Extract =
The sharp ring of the bell brought me back into the room. We kids looked at one another with question mark faces. No one wanted to be the first to break the unhealthy spell he had cast over us. He had us imprisoned in a world we couldn't understand but were powerless to vacate.

"That will be all for today," he said. "I'm finished with you."

The invisible straps that held us down to our desk had been taken away. We slid out from behind our desks and ran into the hall.

Mr. Nast had to be replaced at the end of the school year. "Nervous breakdown" was whispered around school. He was too temperamental the parents said. High strung. Not cut out for a room full of seventh graders.

It would take twenty years of writing, and thousands of hours of juggling job and family to carve out time to write. Enough rejection slips to wallpaper a barn, not to mention perseverance that would make a worker bee envious. But I kept writing. And with each new birthday, I redefined my priorities. And being able to write was up there somewhere between breathing and eating.

Two decades of putting one word after another had to pass before I could fully appreciate what happened in that music room. Now as I sit down at my computer to begin another play or short story, I think of that music teacher in the little school along the Columbia River a lifetime ago. Liar, Mr. Nast? How dare you.


About the writer. . .

Although Jo Adamson has held numerous jobs--
working on a newspaper (at a time when women were called "girls" and assigned the society page) as a receptionist and a waitress--she can now write full time. She writes plays as well as short stories, and has seen thirty of her plays produced.

Adamson is a member of the Dramatist Guild and Women in Film/Seattle.

Her essay "For The Sheer Love Of It" is a testimonial
that she has lived her belief (in herself) for more than twenty years. She worked outside the home, raised a family, and helped her spouse attend law school, but she never wavered from the decision she made many years ago in a little country school when she decided that she would become a writer.

Once she got out of school, she left the place of the band saw and mill pond, and moved to an area where she wrote her stories and watched her plays come alive before an audience. She did what she had to do to realize her dreams. She did it, in spite of her grade school music teacher who called her a liar in front of her classmates. "For The Sheer Love Of It" is for all writers, young and old, who never falter in their desire to write what is true in their hearts and minds. And it's for all the mean-spirited, Mr. Nasts in the world, who do.

Information shown =
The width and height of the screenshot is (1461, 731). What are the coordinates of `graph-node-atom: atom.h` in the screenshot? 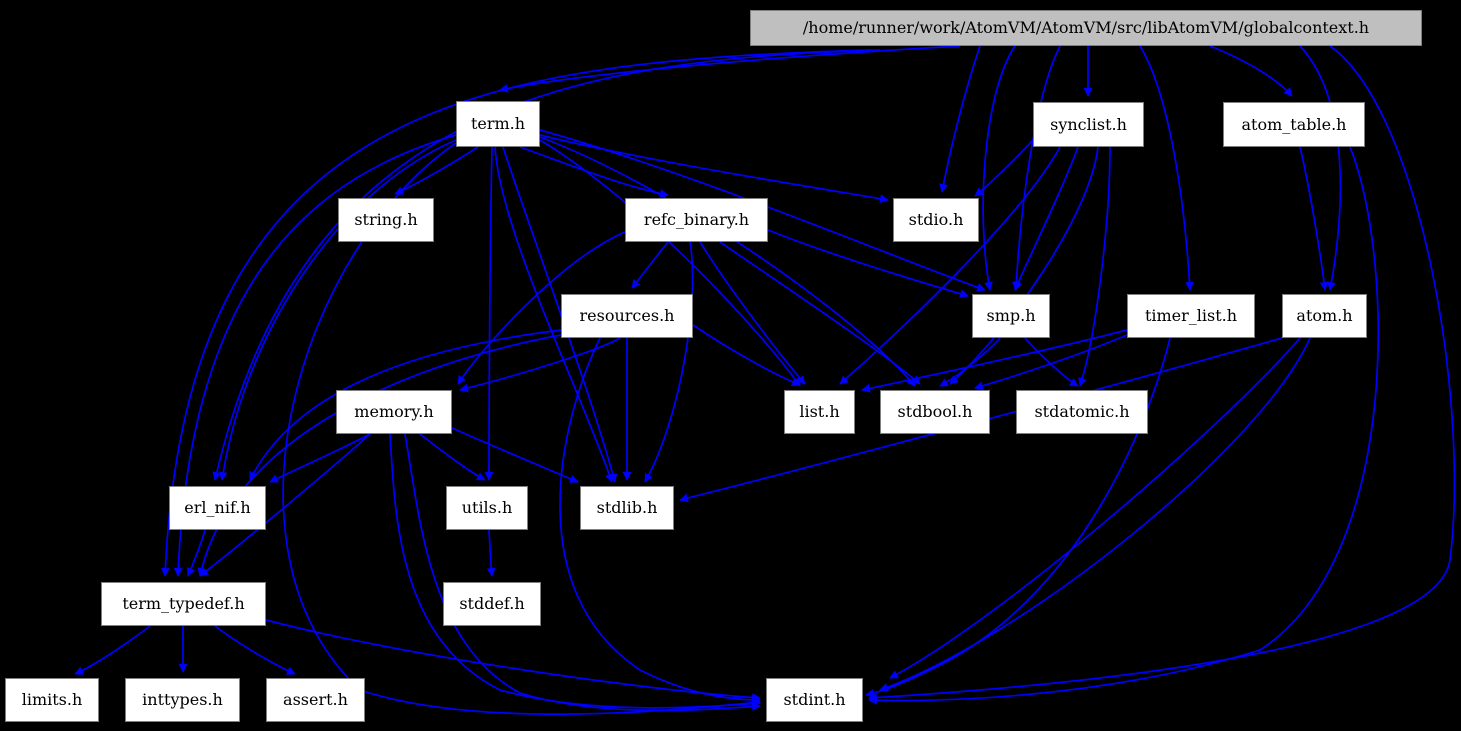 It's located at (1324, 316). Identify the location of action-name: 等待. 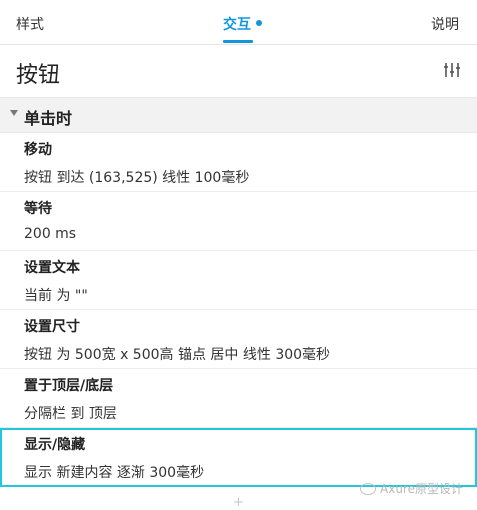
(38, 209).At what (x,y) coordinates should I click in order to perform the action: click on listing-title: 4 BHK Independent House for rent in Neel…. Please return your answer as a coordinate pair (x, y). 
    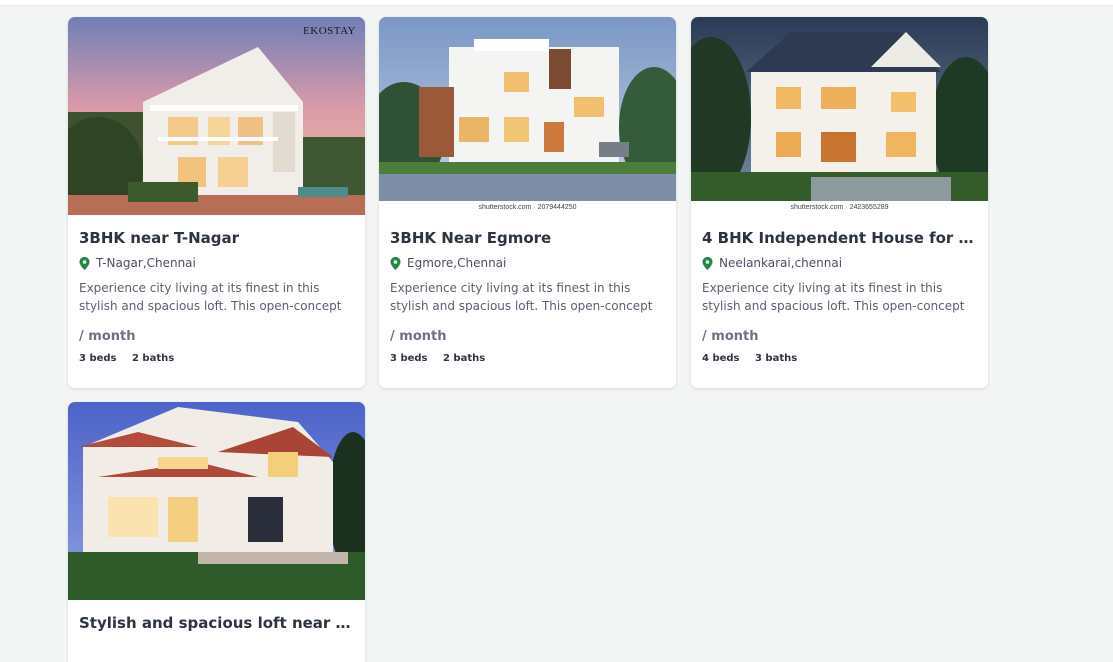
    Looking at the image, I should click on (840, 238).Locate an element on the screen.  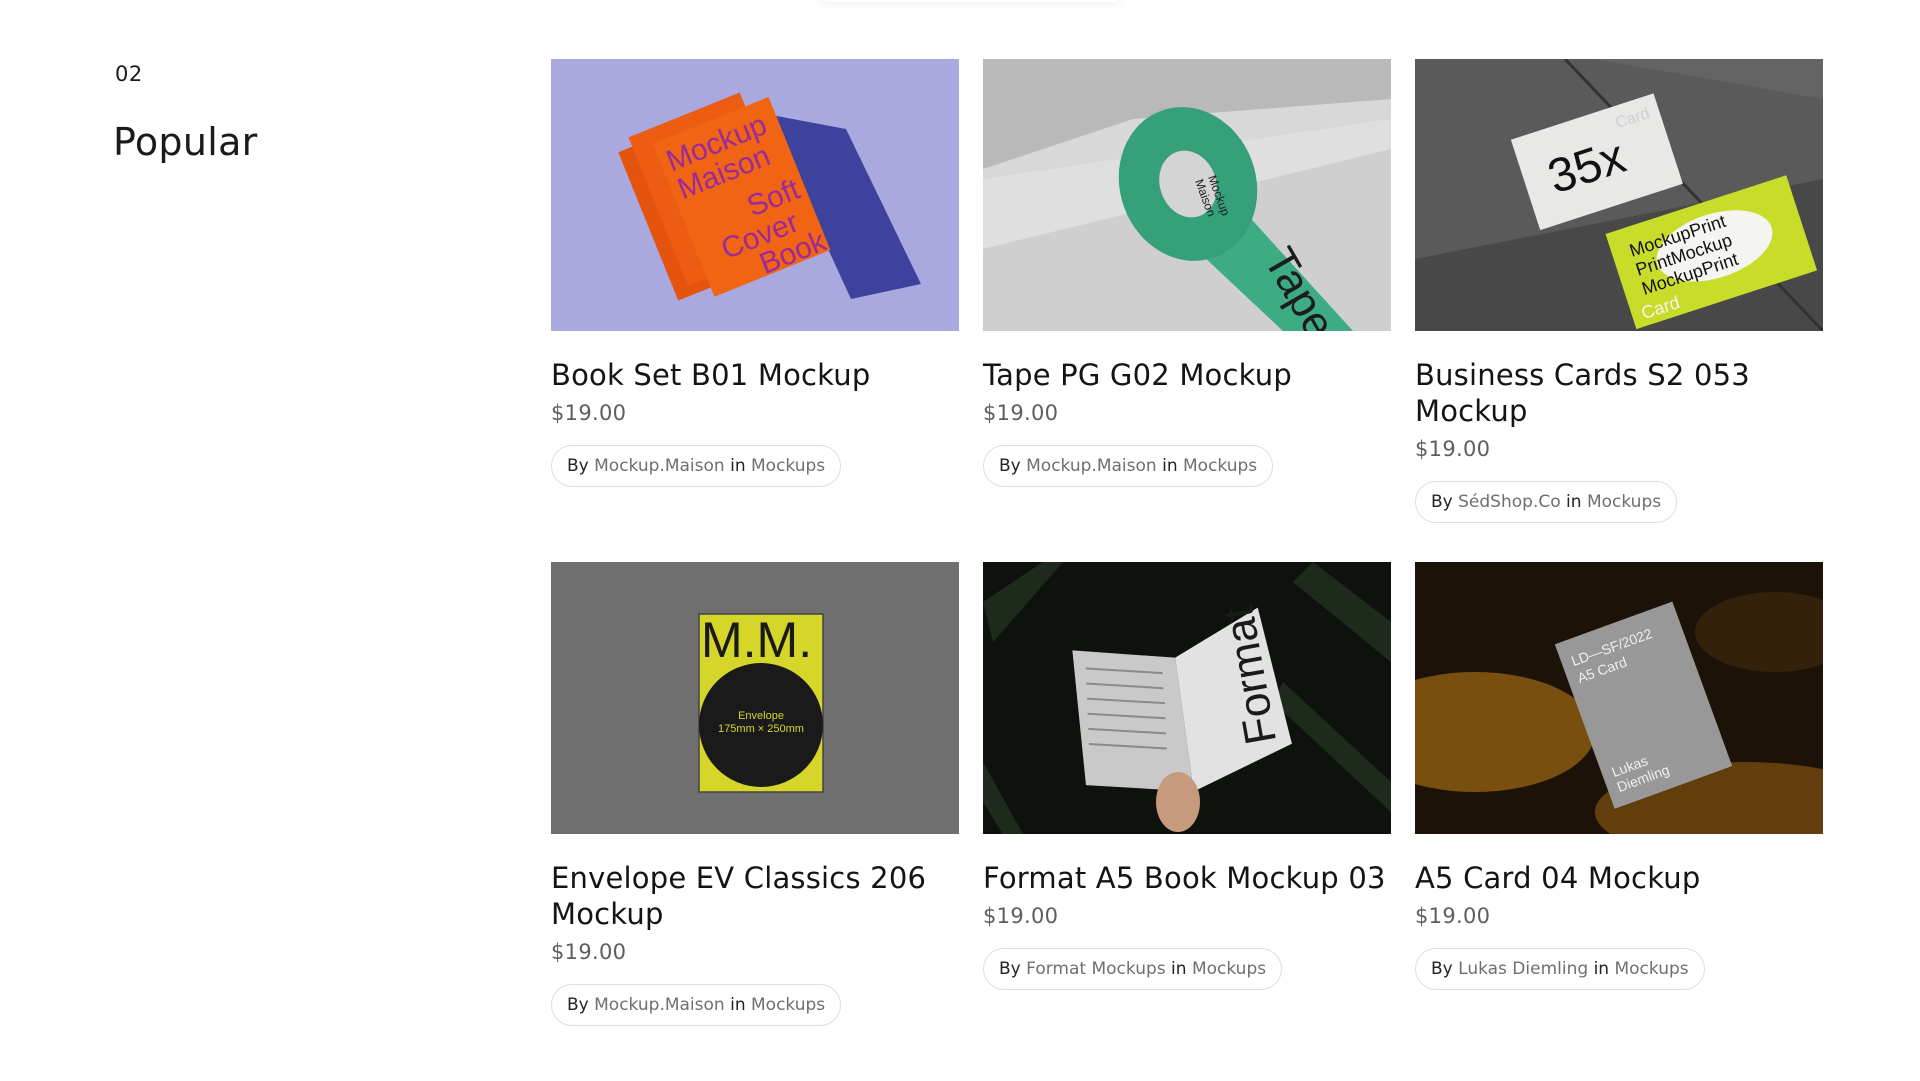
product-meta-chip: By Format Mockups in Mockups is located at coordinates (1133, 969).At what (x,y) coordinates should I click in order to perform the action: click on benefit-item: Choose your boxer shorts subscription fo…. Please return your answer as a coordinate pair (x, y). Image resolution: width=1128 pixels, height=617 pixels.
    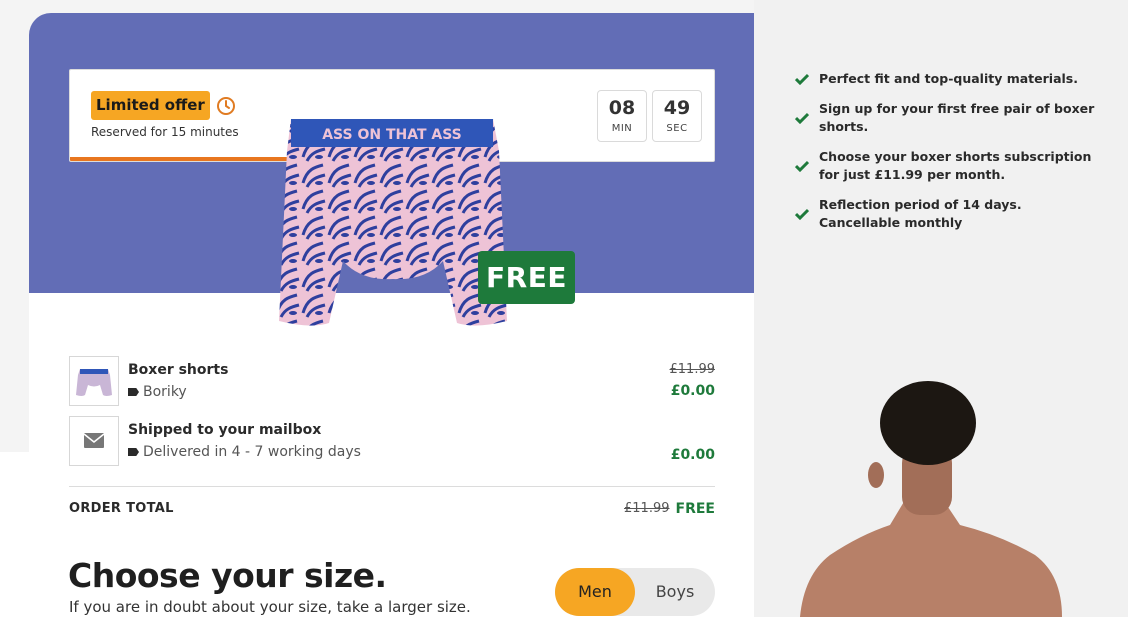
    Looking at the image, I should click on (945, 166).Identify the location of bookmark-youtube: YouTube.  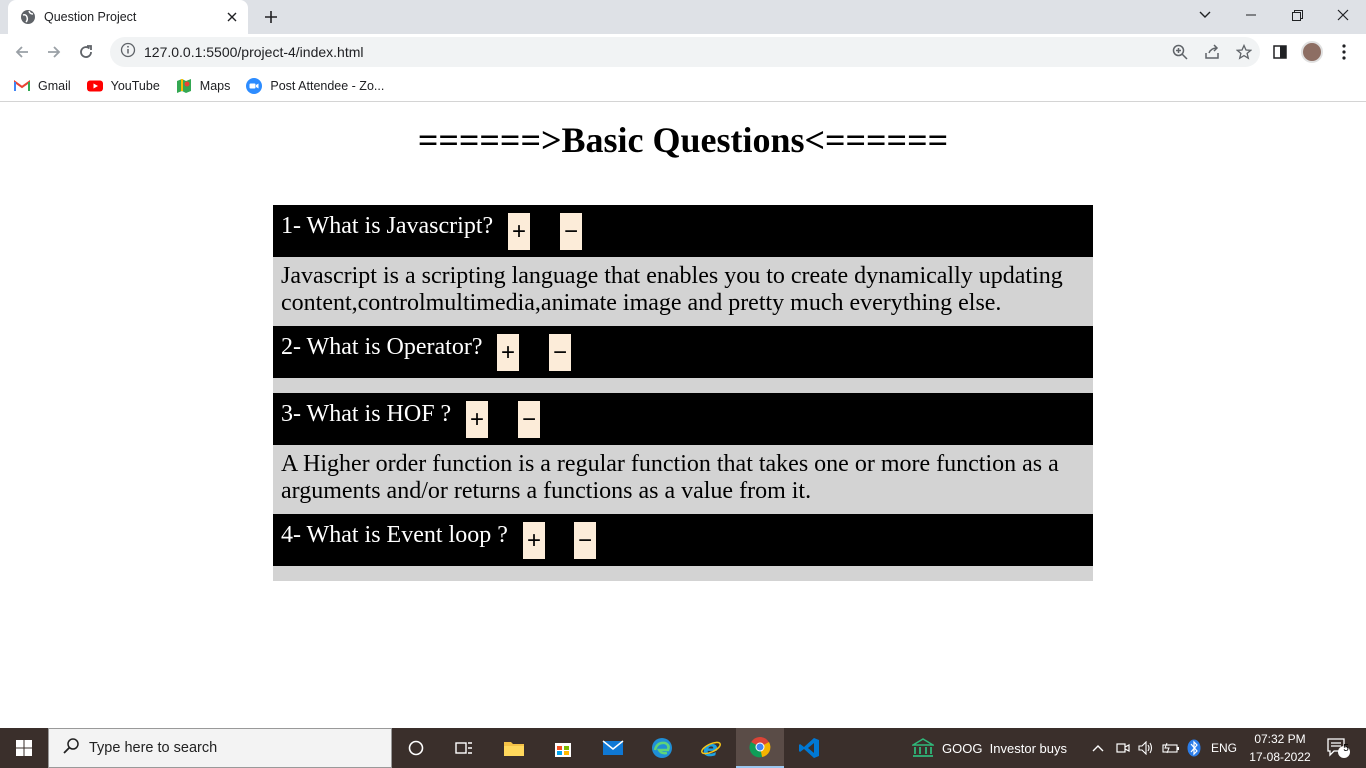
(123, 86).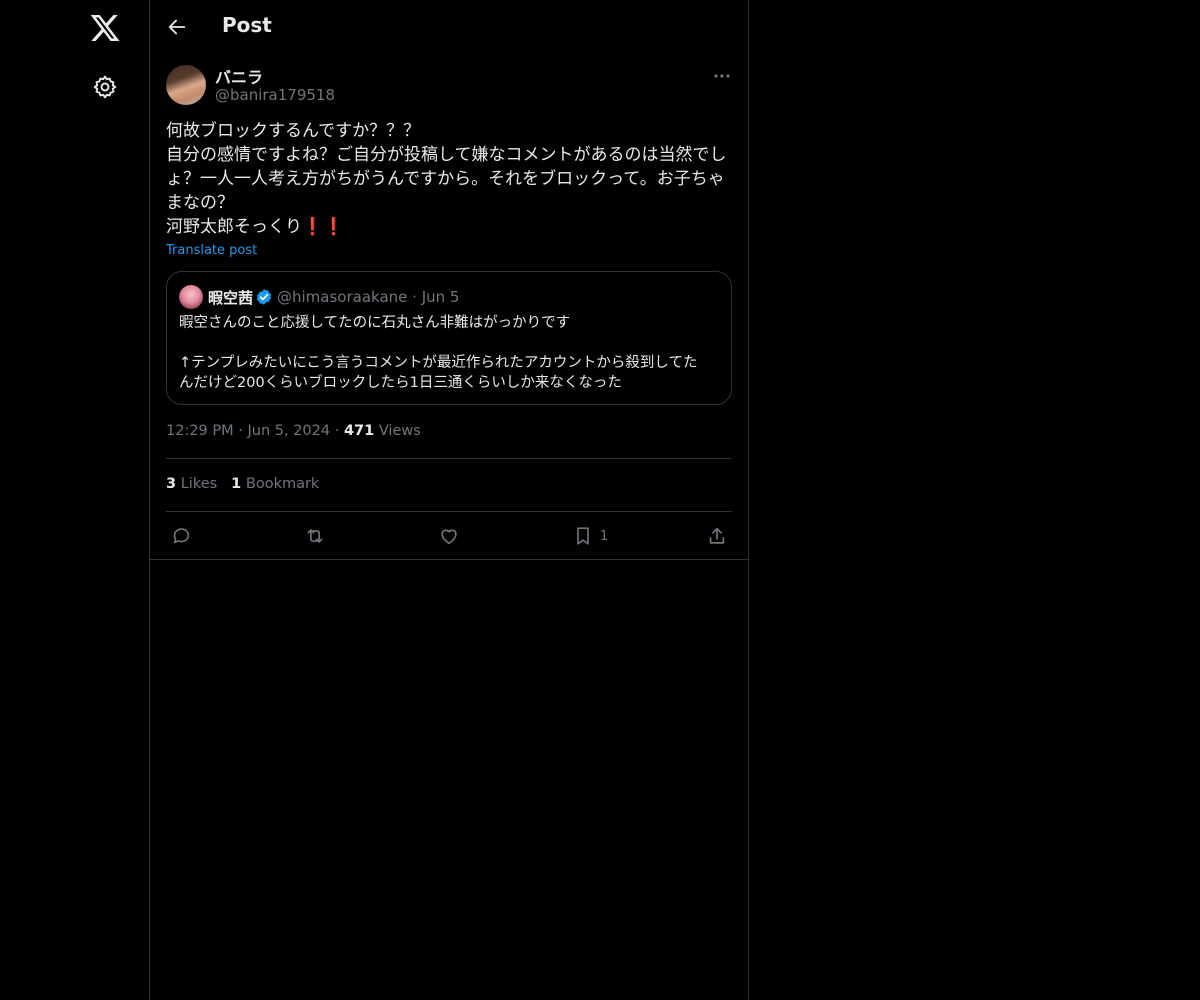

Tasks to complete =
[A] Copy the Jo Adamson passage from "Although Jo Adamson" to "her plays produced.", swapping "waitress" for "cashier".
[B] In the Jo Adamson passage, how many of her plays has Adamson seen produced?

Solved problems =
[A]
Although Jo Adamson has held numerous jobs--
working on a newspaper (at a time when women were called "girls" and assigned the society page) as a receptionist and a cashier--she can now write full time. She writes plays as well as short stories, and has seen thirty of her plays produced.

[B] Thirty.